C++ Logo


Advanced search

Re: [SG16] Multiple combining characters and P1949R3: C++ Identifier Syntax using Unicode Standard Annex 31

From: Corentin Jabot <corentinjabot_at_[hidden]>
Date: Wed, 6 May 2020 12:00:46 +0200
On Wed, 6 May 2020 at 10:09, Jens Maurer <Jens.Maurer_at_[hidden]> wrote:

> On 06/05/2020 09.09, Corentin Jabot via SG16 wrote:
> > More generally, concatenating 2 NFC sequences is not guaranteed to
> result in an NFC sequence.[1]
> > Maybe NFC verification should be done on C++ tokens, not preprocessor
> token (because then we would have to check twice) ?
> > But I question whether spending so much time on these
> contrived examples is a valuable use of anyone's time.
> >
> > As such, making
> > #define accent(x)x##\uxxxx
> >
> > ill-formed is a course of action that I think should be entertained
> For *any* value of xxxx, including valid XID_Start characters?
> That seems non-desirable: If xxxx is in XID_Start, then \uxxxx is a valid
> single-character identifier, so the concatenation operation is totally
> fine.
> > (Afaict, concatenating 2 valid identifiers results in a valid identifier
> in all cases)
> And \uxxxx might be a valid identifier.

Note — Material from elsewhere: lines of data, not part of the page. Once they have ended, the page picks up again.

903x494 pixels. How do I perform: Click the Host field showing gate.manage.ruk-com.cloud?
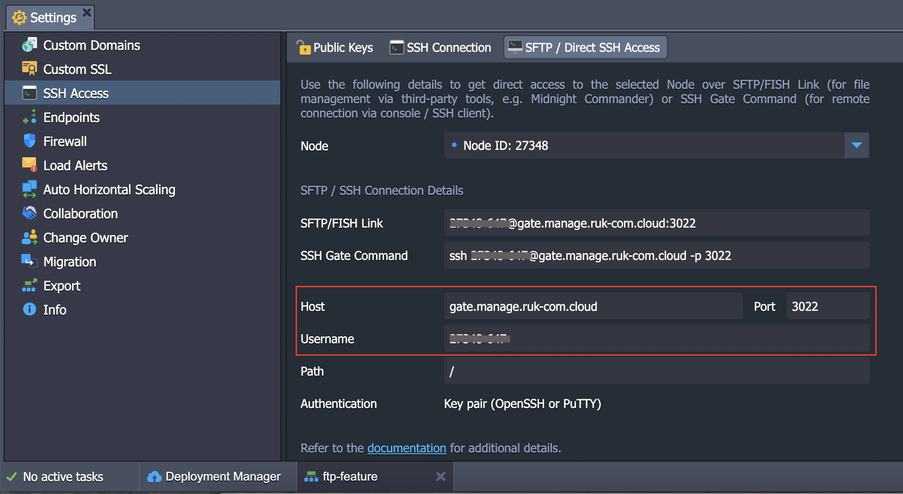(x=594, y=306)
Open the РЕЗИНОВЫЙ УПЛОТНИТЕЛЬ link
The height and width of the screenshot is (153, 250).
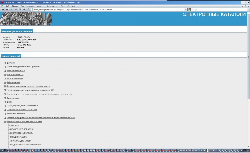22,129
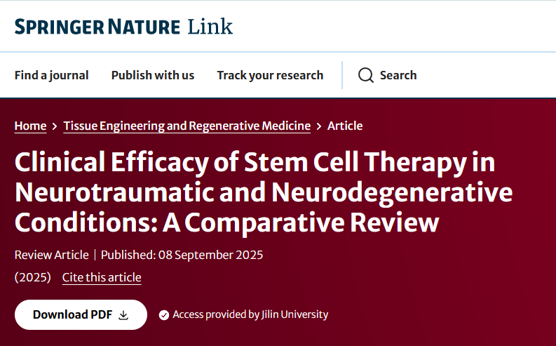Viewport: 556px width, 346px height.
Task: Click the (2025) year text
Action: pyautogui.click(x=33, y=277)
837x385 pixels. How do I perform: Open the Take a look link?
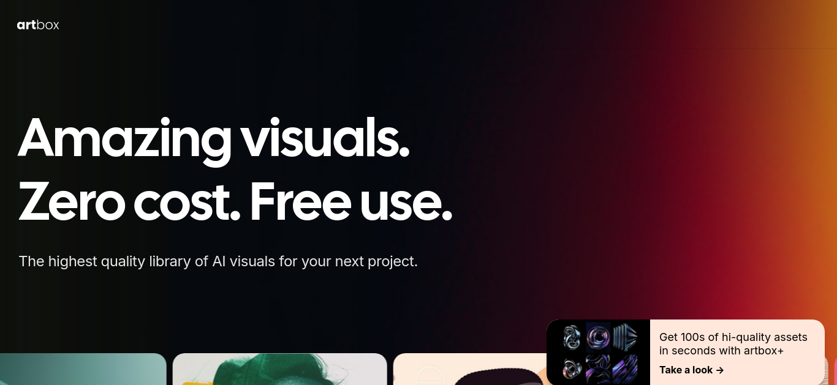coord(692,370)
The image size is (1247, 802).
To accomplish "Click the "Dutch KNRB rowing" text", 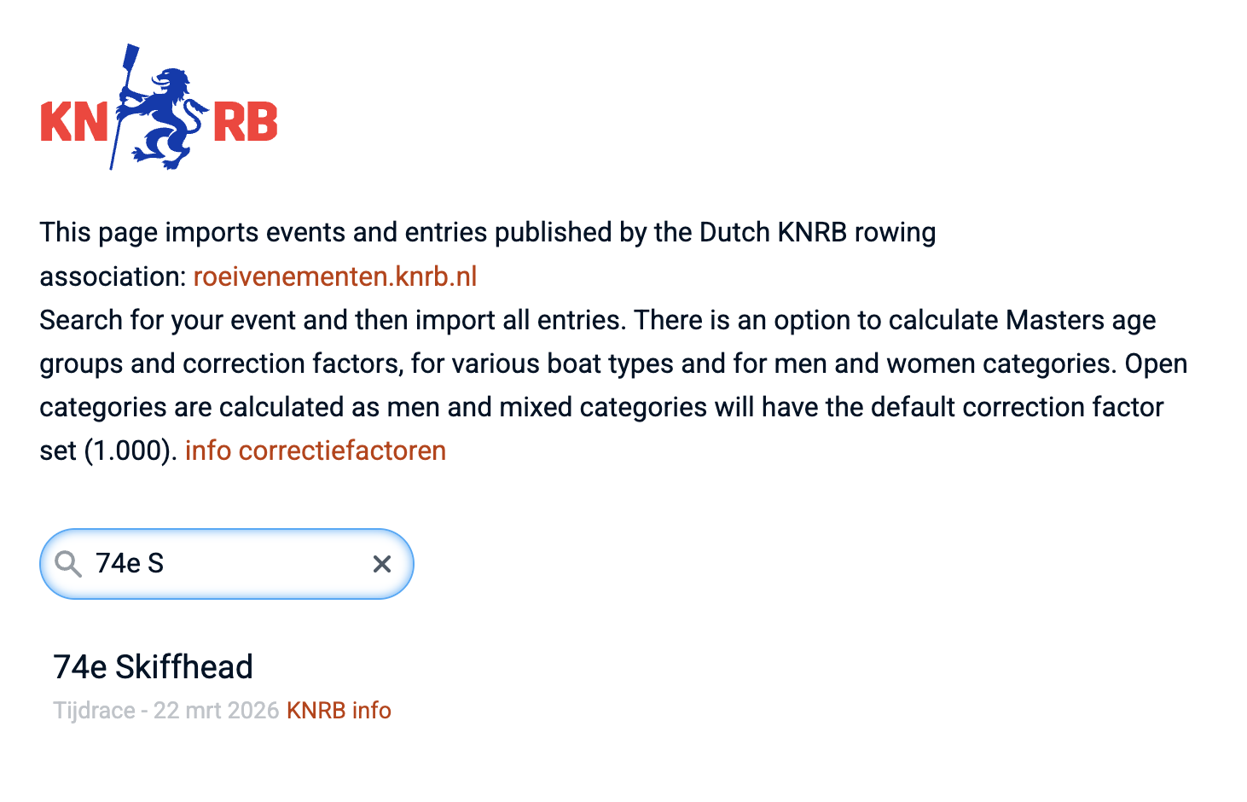I will click(817, 232).
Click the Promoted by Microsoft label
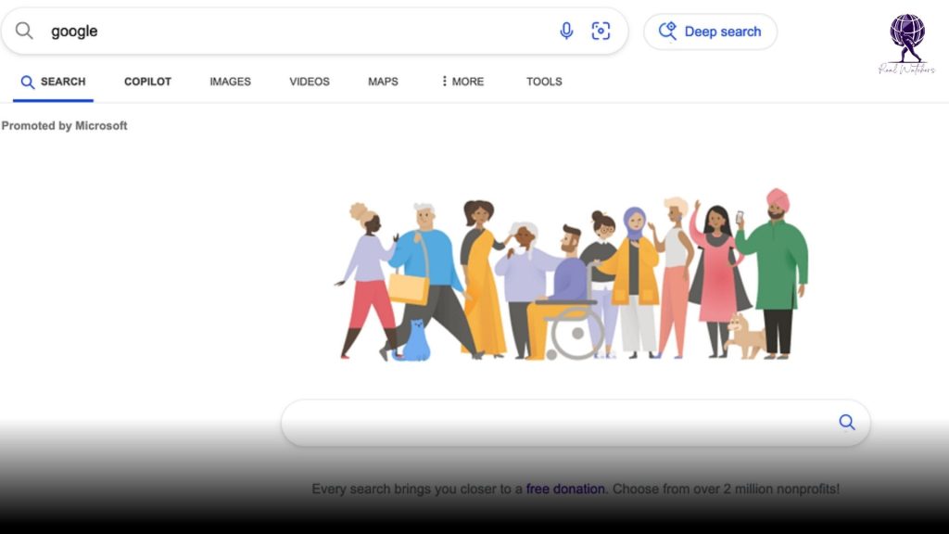Image resolution: width=949 pixels, height=534 pixels. tap(64, 126)
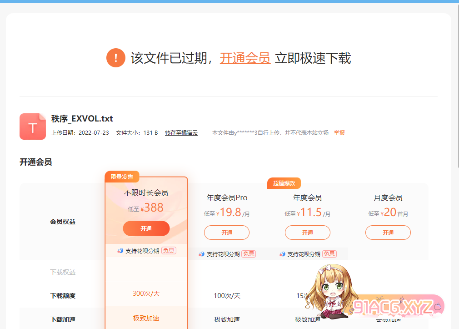Open the 开通会员 link in the header
The image size is (459, 329).
click(245, 58)
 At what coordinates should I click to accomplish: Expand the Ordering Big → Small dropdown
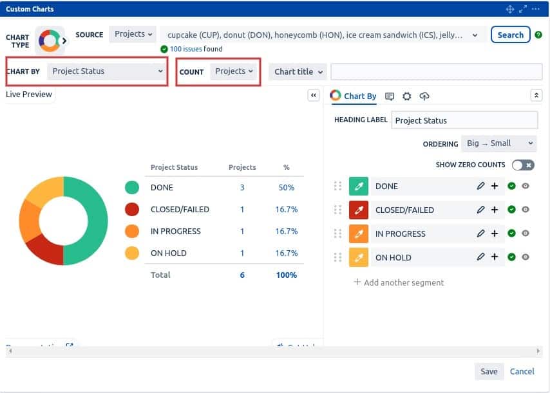coord(498,143)

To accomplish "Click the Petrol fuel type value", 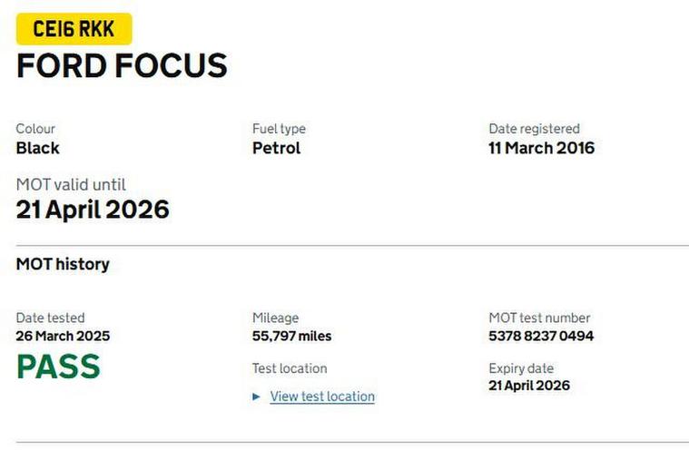I will click(276, 148).
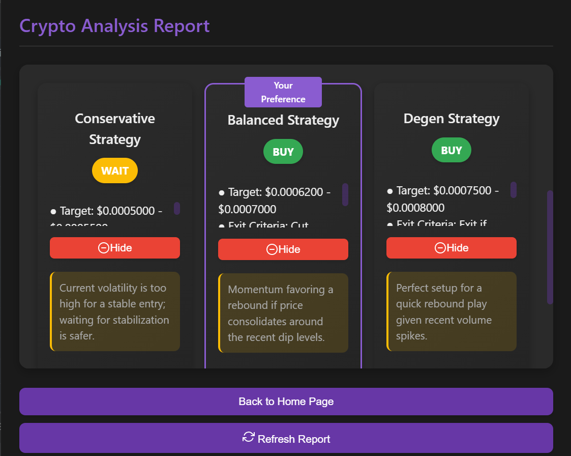Select the Balanced Strategy heading

point(283,120)
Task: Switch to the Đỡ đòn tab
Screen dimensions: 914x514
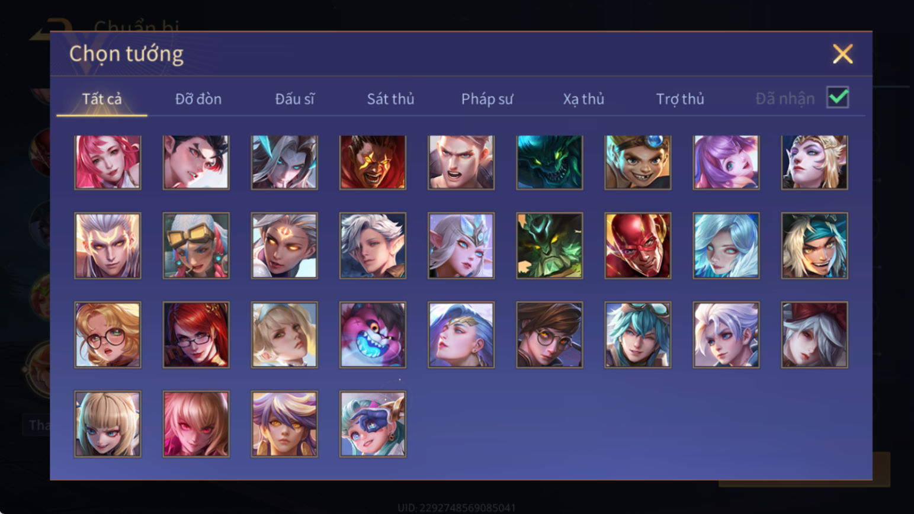Action: [198, 99]
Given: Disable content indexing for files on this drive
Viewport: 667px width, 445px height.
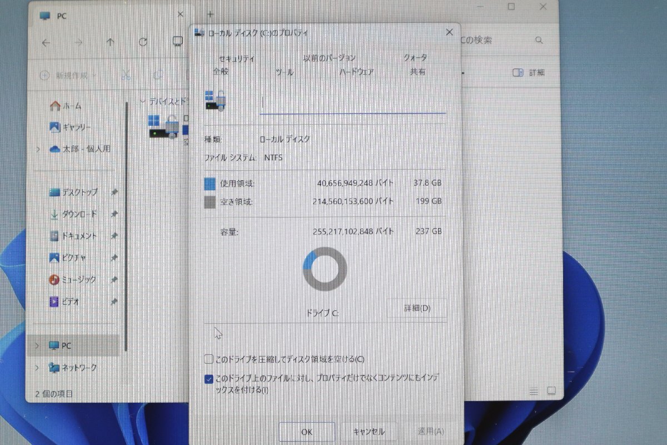Looking at the screenshot, I should [x=209, y=379].
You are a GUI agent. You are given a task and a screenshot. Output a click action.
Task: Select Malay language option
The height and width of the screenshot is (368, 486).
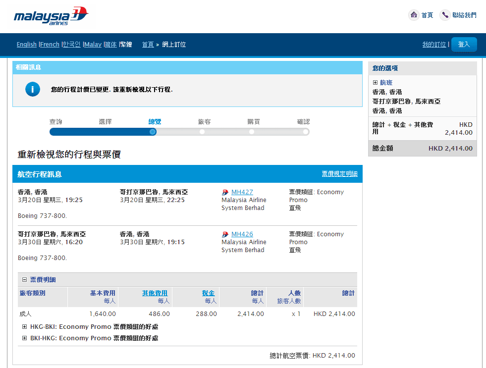pyautogui.click(x=93, y=45)
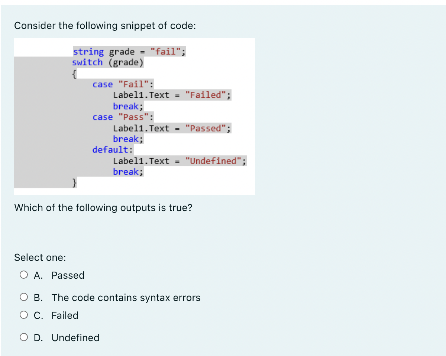Image resolution: width=446 pixels, height=356 pixels.
Task: Choose the answer 'Undefined'
Action: click(75, 338)
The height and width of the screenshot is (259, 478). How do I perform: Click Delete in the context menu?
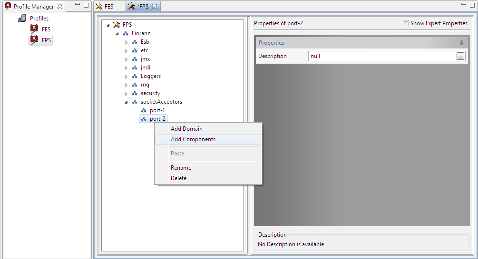click(178, 178)
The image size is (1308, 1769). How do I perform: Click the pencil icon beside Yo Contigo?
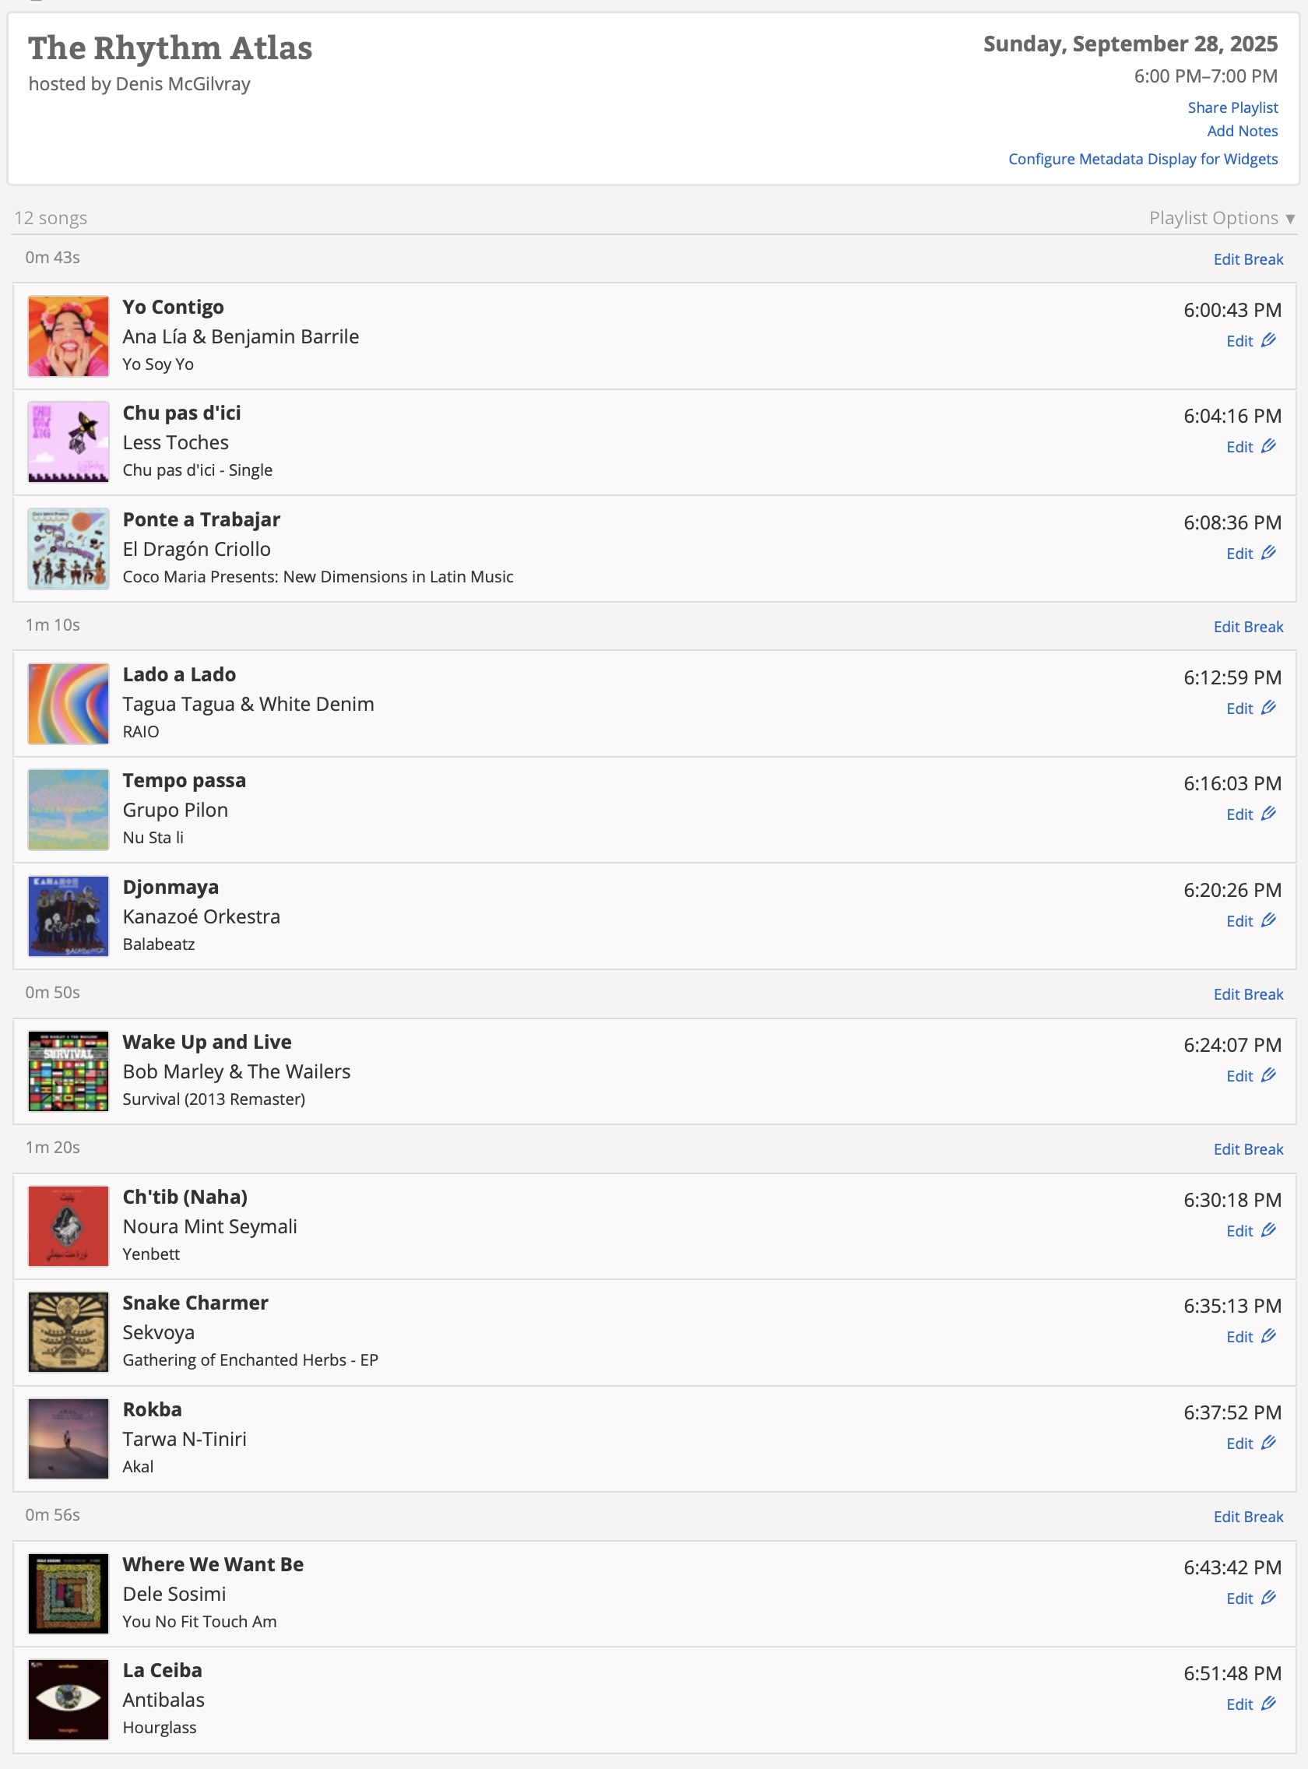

Let me know if that makes sense:

*identifier* (or *pp-identifier *in P1949R3) are valid NFC as per P1949R3
We know that while arbitrary concatenation if NFC sequences may not be NFC,
concatenating NFC identifiers is always NFC because XID_Start combining are
never combining.
So, from that the wording in P1949R3 seems sufficient ( while
http://wiki.edg.com/pub/Wg21summer2020/SG16/uax31.html is not )
Notably there should not be isolated universal-character-name that are not
well-formed identifiers.

(I don't think forming well formed identifiers from non-well formed bits of
identifiers is a use case we should concerned ourselves with)

> Jens

Received on 2020-05-06 05:04:52